Una vaca de expresión estúpida habitual mirada de las reses . Un muñeco cabezón, de formas burdas y fealdad propia de una blasfemia. Una escena de parto en la que el juego de luces y sombras es inexistente. Se trata de trabajos que quizá pudieran ser de un niño, de un enfermo mental, de un reo que nunca había agarrado un pincel o de un hombre que padece de idiocia. Y esa era la idea.
Es común escuchar o enunciar la expresión eso lo pudo haber hecho mi hijo de cinco años en cualquier muestra de arte contemporáneo. Nuestra pertenencia a un sistema concreto de creencias nos ha hecho siempre relacionar la calidad del arte pictórico con la técnica depurada. En esa escala de valores tan ying-yang, Saturnino Herrán y Rubén Flores serían los amos (que lo son, a todo esto), Willem de Kooning y Jackson Pollock unos desquiciados que se pasan por alto la técnica (que lo hacen) y Damien Hirst e Yves Klein unos geniales impostores (otra aseveración no menos cierta). Pero al fin, ¿qué importa?

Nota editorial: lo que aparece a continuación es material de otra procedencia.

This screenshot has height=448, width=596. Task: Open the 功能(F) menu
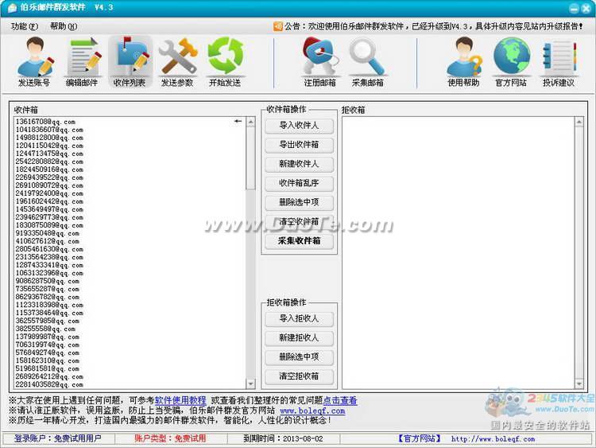click(x=25, y=26)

El poeta Antonin Artaud y Dubuffet se hicieron amigos. Artaud pasaba temporadas en un manicomio, adonde Dubuffet alguna vez fue a visitarlo. Fue quizás en la coyuntura de esas visitas que surgió su idea del Art Brut. Artaud afirmó alguna vez que sus creaciones eran la forma de escapar del tormento de la locura. Dubuffet pintaba tratando de entrar en ese mundo que por naturaleza le era ajeno.
Nosotros estamos libres del lastre de la academia. El arte puro es aquel que se brinca los filtros de la técnica. El arte es expresión de las pasiones sinceras. La técnica aniquila la creatividad sensible. Todas estas pueden ser sentencias del entusiasta artista francés. Todas ellas parcialmente ciertas, pero no por padecer de una parcialidad deben ser consideradas falaces.

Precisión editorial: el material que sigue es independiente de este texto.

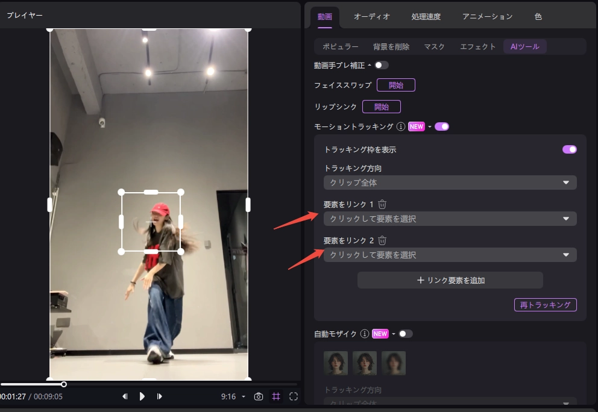Start フェイススワップ with the 開始 button
This screenshot has height=412, width=598.
[x=397, y=84]
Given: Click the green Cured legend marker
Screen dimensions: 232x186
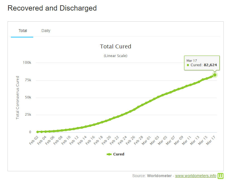Looking at the screenshot, I should point(109,154).
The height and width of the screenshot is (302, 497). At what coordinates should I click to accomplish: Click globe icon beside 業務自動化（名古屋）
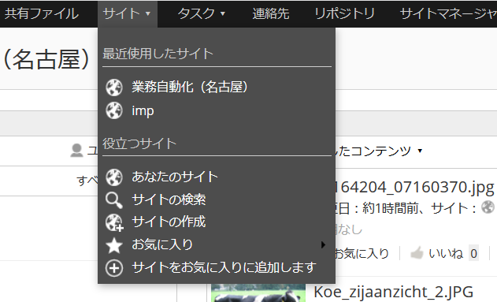point(114,88)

Dubuffet asevera que el arte debe ser la emanación de una sinceridad emotiva. La enseñanza en la academia y el aprendizaje de los cánones sólo sirven para despojar al verdadero artista de su capacidad de transmitir sus sentimientos más profundos, su arte auténtico, y de lograr compartir con el espectador esa experiencia dionisíaca de gran sensibilidad ajena a la razón (una cosa es una y otra es otra, nos diría también Kant en su afán encasillador y maniqueo).
El problema de Dubuffet, a pesar de la relevancia de su movimiento y de la honestidad de su propuesta, era que, a pesar suyo y paradójicamente, él no pertenecía al movimiento que abanderaba. (¡Carajo! nos quiere decir ¿Por qué no estoy loco yo también?). Su interés en producir arte auténtico desvinculado de la razón y liberado del yugo de la enseñanza clásica es precisamente lo que desemboca en el resultado forzado de quien quiere a toda costa producir exactamente lo que no es, y asegurar no que es, sino que voluntariamente ha decidido no ser.
Esta reflexión hace que surja de mis entrañas, de pronto, una espantosa impotencia. Me hace tener que confesar que, a pesar de todo, no me molestaría tener colgando en mi sala una vaca de nariz chistosa y ojos imbéciles. Pero eso es otra cosa y es culpa de los dictados arbitrarios del caprichoso mundo del arte, y motivo de una discusión enardecida en un café que esté lejos de aquí.